The "World Wide Web", also refered to as WWW [WWW], W3 or simply "The Web", is a distributed hypermedia project started by CERN. To access WWW, you need a browser program (e.g. Mosaic). The browser can fetch documents from servers set up by information providers.

An important feature missing in current WWW browsing systems is the lack of integration with other applications. That should change, because the WWW can be a very valuable part of an application [Ercim94]. This paper describes two forms of integration:

Using WWW as part of an application

Starting up a separate browser from an application is not the most natural way of accessing information. Users who are viewing information should not necessarily be aware of the fact that the documents are coming from the World Wide Web. Therefore it is desirable that the WWW can be accessed as an integral part of an application. The web widget can be used to accomplish this.

The Tcl/Tk/Hush environment offers numerous widgets which can be used to build a graphical user interface, e.g. button, scrollbar and listbox. These widgets are not only accessible from a Tcl script, but also from C++ (because of the Hush API). The web widget is a new widget, implemented in C++. It can be used exactly the same way as a standard widget in Tcl/Tk.

The following Tcl-script builds a very simple WWW browser by creating a web widget together with a back button:

    web .w -home ""
    button .b -text "Back" -command {.w back}
    pack .w
    pack .b
The '-home' option is used to specify the URL of the home page. If the button is pressed, the attached command ".w back" will be executed. This will notify the web to go one page back in history. The "pack" commands place the created widgets on the screen.

The previous example was written in Tcl. In C++ the same functionality can be achieved as follows:

    web *w = new web(".w");
    button *b = new button(".w", "-command {.w back}");
Note that ".w back" is still a Tcl command. It is also possible to bind a C++ handler function or object to the button.

The web widget makes it possible to access the WWW from within an application. It can be used to view HTML files which are stored locally, but because of the network facilities the information can also be retrieved from servers all over the world. For example, it is possible to provide all on-line help as WWW-pages. Advantages of this approach are:

Of course usage of the WWW within an application is not limited to on-line help. It can also be used to provide other information, to represent the output of some processes (e.g simulations) or the web widget may simply be used for it's hypertext capabilities without employing the network.

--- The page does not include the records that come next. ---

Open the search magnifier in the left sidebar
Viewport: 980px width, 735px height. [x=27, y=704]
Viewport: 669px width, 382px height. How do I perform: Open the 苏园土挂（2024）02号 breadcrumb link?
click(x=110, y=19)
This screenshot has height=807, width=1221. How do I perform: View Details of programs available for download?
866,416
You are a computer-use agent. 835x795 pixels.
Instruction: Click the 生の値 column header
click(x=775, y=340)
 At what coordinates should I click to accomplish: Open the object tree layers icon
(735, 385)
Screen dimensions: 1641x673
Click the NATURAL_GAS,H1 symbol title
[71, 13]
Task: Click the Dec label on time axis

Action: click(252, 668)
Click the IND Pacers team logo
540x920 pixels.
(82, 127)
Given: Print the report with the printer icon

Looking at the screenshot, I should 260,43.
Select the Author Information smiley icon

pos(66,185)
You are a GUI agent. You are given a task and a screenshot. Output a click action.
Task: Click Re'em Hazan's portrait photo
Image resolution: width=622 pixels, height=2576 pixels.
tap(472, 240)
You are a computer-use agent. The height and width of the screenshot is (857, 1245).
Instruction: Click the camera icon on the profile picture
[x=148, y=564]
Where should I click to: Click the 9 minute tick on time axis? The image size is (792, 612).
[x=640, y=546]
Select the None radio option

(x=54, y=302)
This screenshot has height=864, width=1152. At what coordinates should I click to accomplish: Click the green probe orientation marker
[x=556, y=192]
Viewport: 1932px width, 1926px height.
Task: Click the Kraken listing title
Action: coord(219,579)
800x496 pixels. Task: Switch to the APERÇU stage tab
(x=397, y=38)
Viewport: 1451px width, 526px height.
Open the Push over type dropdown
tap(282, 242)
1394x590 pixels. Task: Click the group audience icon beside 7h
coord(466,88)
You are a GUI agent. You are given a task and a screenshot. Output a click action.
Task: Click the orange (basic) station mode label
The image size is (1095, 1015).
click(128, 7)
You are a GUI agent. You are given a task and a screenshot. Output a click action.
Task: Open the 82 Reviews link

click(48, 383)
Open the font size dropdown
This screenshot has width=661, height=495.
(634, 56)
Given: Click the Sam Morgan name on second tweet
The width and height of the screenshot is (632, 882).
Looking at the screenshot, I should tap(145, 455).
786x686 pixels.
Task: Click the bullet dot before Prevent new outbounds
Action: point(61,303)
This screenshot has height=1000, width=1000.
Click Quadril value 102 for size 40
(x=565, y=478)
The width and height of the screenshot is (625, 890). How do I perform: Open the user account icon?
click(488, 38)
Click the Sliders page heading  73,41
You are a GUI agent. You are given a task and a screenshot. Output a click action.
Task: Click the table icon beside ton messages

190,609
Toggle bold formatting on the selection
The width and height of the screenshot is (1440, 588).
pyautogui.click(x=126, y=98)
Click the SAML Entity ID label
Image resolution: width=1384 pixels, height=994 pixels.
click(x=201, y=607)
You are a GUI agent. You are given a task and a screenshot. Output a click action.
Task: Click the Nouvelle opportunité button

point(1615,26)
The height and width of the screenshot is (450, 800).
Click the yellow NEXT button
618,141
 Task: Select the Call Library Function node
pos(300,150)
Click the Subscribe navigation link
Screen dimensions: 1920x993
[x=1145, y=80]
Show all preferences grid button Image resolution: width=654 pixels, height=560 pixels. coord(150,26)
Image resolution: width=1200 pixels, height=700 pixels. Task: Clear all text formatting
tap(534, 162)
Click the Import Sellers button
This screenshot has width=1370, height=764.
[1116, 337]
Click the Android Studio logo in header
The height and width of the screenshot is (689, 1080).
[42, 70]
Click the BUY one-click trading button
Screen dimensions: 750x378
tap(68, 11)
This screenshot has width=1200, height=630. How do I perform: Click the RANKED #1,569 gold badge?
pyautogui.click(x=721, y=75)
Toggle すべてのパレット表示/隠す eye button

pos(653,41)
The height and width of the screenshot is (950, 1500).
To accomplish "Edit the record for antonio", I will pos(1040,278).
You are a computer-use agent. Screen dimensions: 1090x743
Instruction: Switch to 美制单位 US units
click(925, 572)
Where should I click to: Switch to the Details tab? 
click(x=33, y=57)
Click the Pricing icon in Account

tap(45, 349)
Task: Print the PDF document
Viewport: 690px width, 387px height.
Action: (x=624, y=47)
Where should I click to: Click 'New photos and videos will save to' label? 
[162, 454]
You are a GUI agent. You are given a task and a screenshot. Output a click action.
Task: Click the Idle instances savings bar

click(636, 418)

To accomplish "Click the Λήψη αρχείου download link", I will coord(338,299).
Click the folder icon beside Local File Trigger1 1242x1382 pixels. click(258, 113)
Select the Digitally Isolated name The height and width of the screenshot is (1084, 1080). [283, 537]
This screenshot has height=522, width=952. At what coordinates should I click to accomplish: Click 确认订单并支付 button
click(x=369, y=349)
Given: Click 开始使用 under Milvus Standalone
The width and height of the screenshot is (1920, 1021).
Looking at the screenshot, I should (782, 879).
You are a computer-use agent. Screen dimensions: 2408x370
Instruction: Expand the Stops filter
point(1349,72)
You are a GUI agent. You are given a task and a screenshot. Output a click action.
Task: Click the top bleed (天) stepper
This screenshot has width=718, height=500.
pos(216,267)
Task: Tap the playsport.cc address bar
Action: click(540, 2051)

Because the web widget itself runs in the same Hush environment as the program, the look-and-feel of the browser can be adjusted to fit the needs of the situation.

Embedding scripts into WWW pages

The previous section described the usage of the WWW as part of a program. It dealt with the integration of WWW in an application. There is however another form of integration as well: integrating a program into a WWW page.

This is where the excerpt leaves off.